2855. — À M. LE COMTE D’ARGENTAL.
À Prangins, pays de Vaud, 23 janvier.

Toute adresse est bonne, mon cher et respectable ami, et il n’y a que la poste qui soit diligente et sûre ; ainsi je puis compter sur ma consolation, soit que vous écriviez par M. Tronchin à Lyon, ou par M. Fleur à Besançon, ou par M. Chappuis[1] à Genève, ou en droiture au château de Prangins, au pays de Vaud.

Dieu a puni Royer ; il est mort. Je voudrais bien qu’on enterrât avec lui son opéra, avant de l’avoir exposé au théâtre sur son lit de parade. L’Orphelin vivra peu de temps ; je ferai ce que je pourrai pour allonger sa vie de quelques jours, puisque vous voulez bien lui servir de père. Lambert m’embarrasse actuellement beaucoup plus que les conquérants tartares, et il me paraît aussi tartare qu’eux.

Je vous demande mille pardons de vous importuner d’une affaire si désagréable ; mais votre amitié constante et généreuse ne s’est jamais bornée au commerce de littérature, aux conseils dont vous avez soutenu mes faibles talents. Vous avez daigné toujours entrer dans toutes mes peines avec une tendresse qui les a soulagées. Tous les temps et tous les événements de ma vie vous ont été soumis. Les plus petites choses vous deviennent importantes, quand il s’agit d’un homme que vous aimez ; voilà mon excuse.

Pardon, mon cher ange ; je n’ai que le temps de vous dire qu’on me fait courir, tout malade que je suis, pour voir des maisons[2] et des terres. Est-il vrai que Dupleix[3] s’est fait roi, et que Mandrin s’est fait héros à rouer ? On me mande que la Pucelle est imprimée[4], et qu’on la vend un louis à Paris. C’est apparemment. Mandrin qui l’a fait imprimer ; cela me fait mourir de douleur.

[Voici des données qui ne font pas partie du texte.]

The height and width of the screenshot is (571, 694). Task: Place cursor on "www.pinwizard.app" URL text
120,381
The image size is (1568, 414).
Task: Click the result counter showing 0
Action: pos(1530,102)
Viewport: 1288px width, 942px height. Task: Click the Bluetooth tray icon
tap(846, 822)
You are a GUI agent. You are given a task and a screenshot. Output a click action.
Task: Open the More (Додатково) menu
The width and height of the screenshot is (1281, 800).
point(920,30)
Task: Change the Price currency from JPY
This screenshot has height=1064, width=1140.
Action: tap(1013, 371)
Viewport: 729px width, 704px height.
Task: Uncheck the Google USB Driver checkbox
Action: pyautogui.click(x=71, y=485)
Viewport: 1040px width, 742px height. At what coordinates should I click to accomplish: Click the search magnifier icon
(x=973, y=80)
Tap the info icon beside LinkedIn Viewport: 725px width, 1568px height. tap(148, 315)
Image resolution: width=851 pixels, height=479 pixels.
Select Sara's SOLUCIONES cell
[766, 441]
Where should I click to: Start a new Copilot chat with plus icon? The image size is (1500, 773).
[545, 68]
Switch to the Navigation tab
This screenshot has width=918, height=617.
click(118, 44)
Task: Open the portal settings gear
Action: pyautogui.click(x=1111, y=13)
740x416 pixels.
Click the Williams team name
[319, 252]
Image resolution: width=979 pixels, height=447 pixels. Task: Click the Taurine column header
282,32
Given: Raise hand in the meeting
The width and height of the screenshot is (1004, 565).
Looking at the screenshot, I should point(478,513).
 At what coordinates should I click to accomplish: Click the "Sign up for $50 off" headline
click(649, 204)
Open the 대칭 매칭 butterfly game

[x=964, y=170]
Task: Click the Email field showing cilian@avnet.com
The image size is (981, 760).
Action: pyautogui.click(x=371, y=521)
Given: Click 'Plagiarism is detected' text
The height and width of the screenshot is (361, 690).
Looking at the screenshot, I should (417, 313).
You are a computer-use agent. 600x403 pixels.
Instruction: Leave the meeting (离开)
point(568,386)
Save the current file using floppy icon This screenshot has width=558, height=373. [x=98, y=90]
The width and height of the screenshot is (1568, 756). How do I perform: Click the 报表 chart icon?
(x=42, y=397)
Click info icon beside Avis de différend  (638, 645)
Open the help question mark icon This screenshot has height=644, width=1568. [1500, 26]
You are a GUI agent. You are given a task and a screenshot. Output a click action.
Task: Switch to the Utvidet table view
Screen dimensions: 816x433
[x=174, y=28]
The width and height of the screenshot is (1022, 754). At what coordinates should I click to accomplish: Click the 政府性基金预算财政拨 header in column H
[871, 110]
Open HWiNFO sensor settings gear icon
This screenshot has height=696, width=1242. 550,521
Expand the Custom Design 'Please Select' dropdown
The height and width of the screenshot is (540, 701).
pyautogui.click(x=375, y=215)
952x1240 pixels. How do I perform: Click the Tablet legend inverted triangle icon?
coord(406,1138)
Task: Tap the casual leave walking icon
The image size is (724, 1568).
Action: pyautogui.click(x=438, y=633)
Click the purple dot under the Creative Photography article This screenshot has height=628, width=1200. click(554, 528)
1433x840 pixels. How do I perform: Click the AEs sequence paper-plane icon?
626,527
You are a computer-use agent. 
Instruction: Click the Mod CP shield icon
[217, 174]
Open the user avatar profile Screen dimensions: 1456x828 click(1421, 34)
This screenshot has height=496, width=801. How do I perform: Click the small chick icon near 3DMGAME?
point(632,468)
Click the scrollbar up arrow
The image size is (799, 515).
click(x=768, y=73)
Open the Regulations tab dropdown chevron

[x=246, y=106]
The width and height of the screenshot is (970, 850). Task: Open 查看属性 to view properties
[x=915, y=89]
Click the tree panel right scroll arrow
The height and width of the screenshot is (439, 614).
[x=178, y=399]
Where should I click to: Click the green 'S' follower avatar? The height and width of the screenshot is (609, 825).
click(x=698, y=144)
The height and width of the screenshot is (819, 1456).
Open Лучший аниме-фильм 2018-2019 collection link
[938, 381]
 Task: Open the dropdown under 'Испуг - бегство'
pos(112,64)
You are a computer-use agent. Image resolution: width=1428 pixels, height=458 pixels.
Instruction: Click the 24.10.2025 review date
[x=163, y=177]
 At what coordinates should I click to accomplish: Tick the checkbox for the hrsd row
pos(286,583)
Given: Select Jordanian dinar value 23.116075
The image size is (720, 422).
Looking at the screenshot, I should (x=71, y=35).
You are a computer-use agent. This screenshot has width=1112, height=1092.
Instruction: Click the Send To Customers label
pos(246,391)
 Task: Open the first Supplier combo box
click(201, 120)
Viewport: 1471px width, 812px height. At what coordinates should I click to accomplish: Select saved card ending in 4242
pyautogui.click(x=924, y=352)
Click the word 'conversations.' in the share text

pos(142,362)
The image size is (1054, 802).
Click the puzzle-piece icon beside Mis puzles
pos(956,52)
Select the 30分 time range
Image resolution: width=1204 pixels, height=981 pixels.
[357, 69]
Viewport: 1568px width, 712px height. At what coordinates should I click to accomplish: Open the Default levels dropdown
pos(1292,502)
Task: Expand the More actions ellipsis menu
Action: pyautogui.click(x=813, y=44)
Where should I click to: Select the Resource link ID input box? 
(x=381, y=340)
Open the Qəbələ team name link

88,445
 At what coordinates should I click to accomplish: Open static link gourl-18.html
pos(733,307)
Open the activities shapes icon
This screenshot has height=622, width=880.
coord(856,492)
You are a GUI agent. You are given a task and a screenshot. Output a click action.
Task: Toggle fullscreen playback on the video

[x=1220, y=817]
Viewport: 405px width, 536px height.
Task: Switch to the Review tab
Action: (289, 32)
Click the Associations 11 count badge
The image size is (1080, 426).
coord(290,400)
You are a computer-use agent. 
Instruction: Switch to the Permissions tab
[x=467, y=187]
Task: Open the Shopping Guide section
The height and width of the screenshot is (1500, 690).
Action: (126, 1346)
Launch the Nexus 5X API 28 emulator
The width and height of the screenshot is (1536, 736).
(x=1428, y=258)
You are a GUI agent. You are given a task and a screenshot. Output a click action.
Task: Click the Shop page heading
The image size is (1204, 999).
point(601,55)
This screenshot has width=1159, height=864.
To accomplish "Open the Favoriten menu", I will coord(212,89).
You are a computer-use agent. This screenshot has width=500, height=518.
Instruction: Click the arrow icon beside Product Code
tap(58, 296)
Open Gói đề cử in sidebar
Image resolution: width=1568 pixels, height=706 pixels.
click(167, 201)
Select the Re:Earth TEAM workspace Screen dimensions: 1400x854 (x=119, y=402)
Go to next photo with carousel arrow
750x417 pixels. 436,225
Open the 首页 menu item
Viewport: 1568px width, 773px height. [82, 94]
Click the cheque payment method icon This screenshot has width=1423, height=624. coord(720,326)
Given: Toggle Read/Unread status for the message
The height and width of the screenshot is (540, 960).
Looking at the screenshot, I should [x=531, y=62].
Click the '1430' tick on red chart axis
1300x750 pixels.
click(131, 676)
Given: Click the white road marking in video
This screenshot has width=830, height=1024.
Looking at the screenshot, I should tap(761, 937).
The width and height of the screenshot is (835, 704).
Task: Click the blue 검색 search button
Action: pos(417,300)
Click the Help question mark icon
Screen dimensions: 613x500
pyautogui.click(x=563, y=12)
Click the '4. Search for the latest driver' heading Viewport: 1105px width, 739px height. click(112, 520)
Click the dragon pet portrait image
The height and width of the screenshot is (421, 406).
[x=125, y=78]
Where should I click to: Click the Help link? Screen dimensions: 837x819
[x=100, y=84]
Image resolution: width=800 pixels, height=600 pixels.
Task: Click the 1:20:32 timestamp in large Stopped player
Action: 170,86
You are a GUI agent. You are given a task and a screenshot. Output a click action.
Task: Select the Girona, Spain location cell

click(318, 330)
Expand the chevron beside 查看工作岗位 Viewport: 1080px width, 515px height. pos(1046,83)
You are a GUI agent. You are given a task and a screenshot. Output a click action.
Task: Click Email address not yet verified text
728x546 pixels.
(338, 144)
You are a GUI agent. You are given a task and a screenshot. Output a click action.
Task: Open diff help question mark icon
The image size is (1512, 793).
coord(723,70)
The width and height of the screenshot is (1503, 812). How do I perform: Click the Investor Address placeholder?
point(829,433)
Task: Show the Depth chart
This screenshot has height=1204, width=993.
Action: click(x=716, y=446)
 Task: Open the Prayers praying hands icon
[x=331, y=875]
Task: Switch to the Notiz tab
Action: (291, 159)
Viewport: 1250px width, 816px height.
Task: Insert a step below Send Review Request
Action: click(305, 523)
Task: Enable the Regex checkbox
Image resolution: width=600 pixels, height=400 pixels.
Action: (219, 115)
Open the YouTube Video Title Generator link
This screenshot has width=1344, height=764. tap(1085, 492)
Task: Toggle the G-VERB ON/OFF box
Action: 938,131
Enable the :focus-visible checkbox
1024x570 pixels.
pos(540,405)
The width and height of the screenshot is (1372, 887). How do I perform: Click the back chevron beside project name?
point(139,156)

  1. Marc Chappuis, cité dans une lettre de Voltaire à Hume, du 24 octobre 1766. C’était sans doute un proche parent des demoiselles Chappuis, marchandes de modes à Genève, chez lesquelles Voltaire faisait adresser ses lettres, et auxquelles il en écrivit environ trente, qui jusqu’à présent (1829) sont restées inédites, (Cl.)
  2. Voltaire, le 8 ou le 9 février suivant, devint propriétaire de la maison, qu’il appela aussitôt les Délices. Voyez plus bas la lettre 2873.
  3. Voyez, tome XIX, l’art. iii des Fragments historiques sur l’Inde.
  4. La Pucelle ne parut imprimée qu’à la fin de 1755.